Towards predicting Ca2+-binding sites with different coordination numbers in proteins with atomic resolution

Abstract

Ca(2+)-binding sites in proteins exhibit a wide range of polygonal geometries that directly relate to an equally-diverse set of biological functions. Although the highly-conserved EF-Hand motif has been studied extensively, non-EF-Hand sites exhibit much more structural diversity which has inhibited efforts to determine the precise location of Ca(2+)-binding sites, especially for sites with few coordinating ligands. Previously, we established an algorithm capable of predicting Ca(2+)-binding sites using graph theory to identify oxygen clusters comprised of four atoms lying on a sphere of specified radius, the center of which was the predicted calcium position. Here we describe a new algorithm, MUG (MUltiple Geometries), which predicts Ca(2+)-binding sites in proteins with atomic resolution. After first identifying all the possible oxygen clusters by finding maximal cliques, a calcium center (CC) for each cluster, corresponding to the potential Ca(2+) position, is located to maximally regularize the structure of the (cluster, CC) pair. The structure is then inspected by geometric filters.

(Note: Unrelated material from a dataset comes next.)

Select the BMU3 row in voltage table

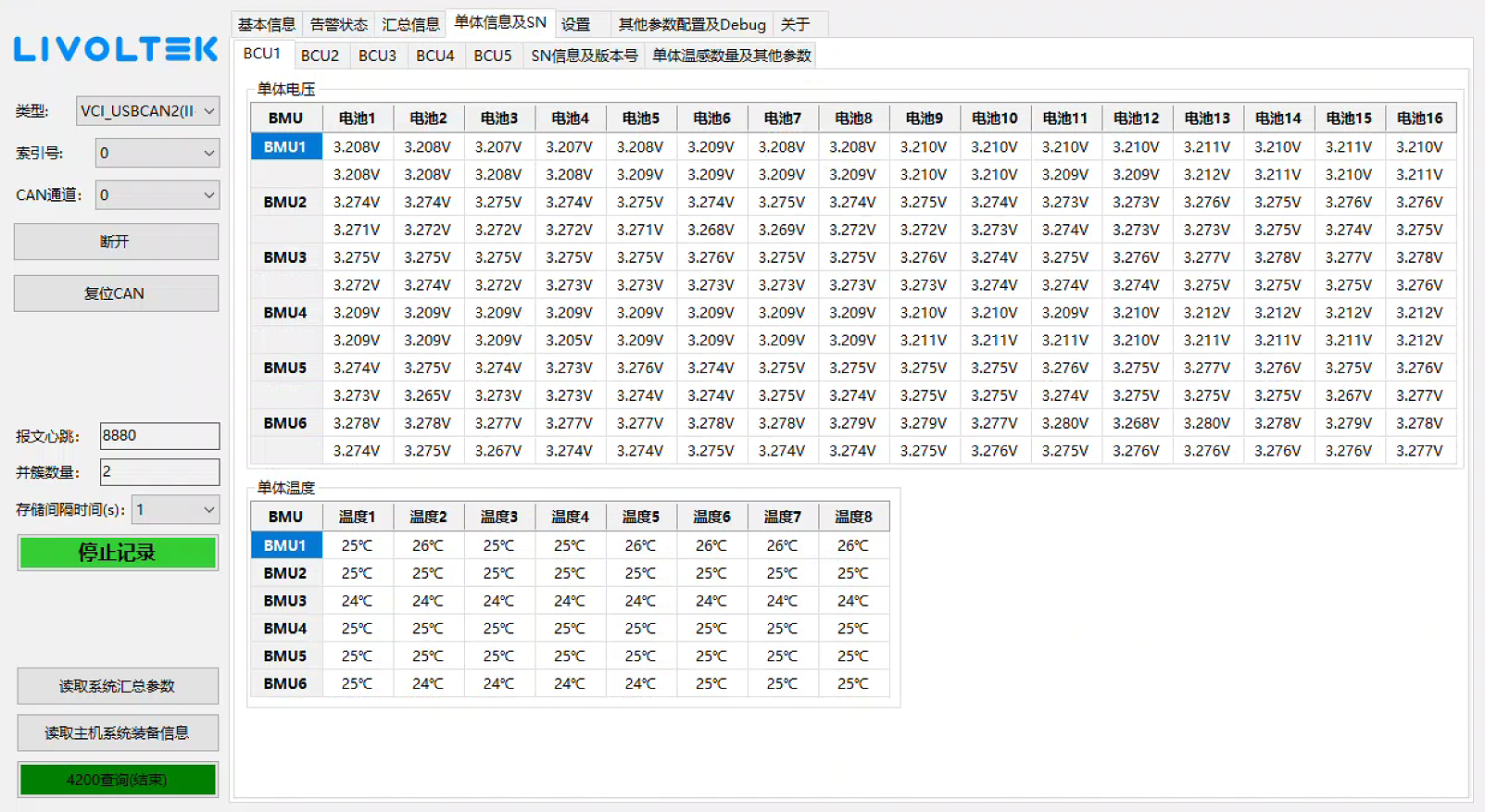[x=285, y=257]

An unqualified (cluster, CC) pair is further handled by recursively removing oxygen atoms and relocating the CC until its structure is either qualified or contains fewer than four ligand atoms. Ligand coordination is then determined for qualified structures. This algorithm, which predicts both Ca(2+) positions and ligand groups, has been shown to successfully predict over 90% of the documented Ca(2+)-binding sites in three datasets of highly-diversified protein structures with 0.22 to 0.49 A accuracy. All multiple-binding sites (i.e. sites with a single ligand atom associated with multiple calcium ions) were predicted, as were half of the low-coordination sites (i.e. sites with less than four protein ligand atoms) and 14/16 cofactor-coordinating sites. Additionally, this algorithm has the flexibility to incorporate surface water molecules and protein cofactors to further improve the prediction for low-coordination and cofactor-coordinating Ca(2+)-binding sites.

Figure 1

(A) Calcium ion (sequence ID 2463, green ball) of thermolysin (1FJ3.pdb) from Protein Data Bank (PDB). Binding residues and water oxygen atoms are labeled in the figure. (B) D is a spatial point; b is D-oxygen (red spheres) distance; l is D-carbon (dark grey spheres) distance; θ is D-carbon-oxygen angle; φ is the dihedral angle between the plane formed by the side chain carboxyl group (−COO) and the plane formed by the two carboxyl oxygen atoms (bitentate pair) and D. (C) Calcium ions (sequence ID 8251 and 8252) of serum amyloid P component (1SAC.pdb), its binding residues and cofactor acetic acid.

Figure 2

Schematic diagram of MUG. (A) The extracted oxygen atoms (red spheres) and the constructed graph G. (B) A maximal clique of size five in graph G. (C) The calcium center (blue sphere) of the cluster. The dark gray spheres represent carbon atoms covalently connected to a ligand oxygen atom. (D) Predicted ligand group and Ca²⁺ position.

Figure 3

Flow chart of MUG. Restriction: a cluster must have at least 4 oxygen atoms of specified types where at least n (n= 2, 3, 4) oxygen atoms are from amino acids. Both the type and n are the input parameters.

Figure 4

(A) Distribution of the number of Ca²⁺-binding sites with respect to coordination number of the combined dataset. (B) Population distribution of multiple-binding sites, cofactor-coordinating sites and low-coordination sites in the combined dataset.

Figure 5

Calcium ions and their surrounding atoms for (A) calmodulin (sequence ID 1128, 3CLN.pdb), (B) hcv helicase (sequence ID 6434, 1HEI.pdb), (C) phospholipase A2 (sequence ID 2789, 1PSH.pdb), (D) subtilisin (sequence ID 1943, 1SBH.pdb), and (E) themolysin (sequence ID 2461 and 2462, 1FJ3.pdb).

Figure 6

(A) Distribution of the number of documented sites (black bar) and true predicted sites (gray bar) with respect to coordination number i (1≤ i ≤ 8) (B) Mean deviations (in A) between the documented and predicted sites with respect to coordination number i (1 ≤ i ≤ 8 ).

Figure 7

(A) E-selectin (1ESL.pdb) and calcium ion (sequence ID 1269). (B) Distribution of deviations (in A) (black bars for inclusion of water, red bars for exclusion of water) between the documented and predicted sites with respect to coordination number i (1 ≤ i ≤ 3) for sites that are predicted.

Figure 8

(A) Staphylococcus nuclease (1SNC.pdb), its cofactor tetrahydropyranyl and calcium ion (sequence ID 1084). (B) Distribution of deviations (in A) (black bars for inclusion of cofactor atoms, red bars for exclusion of cofactor atoms) between the documented and predicted sites for sites that are predicted.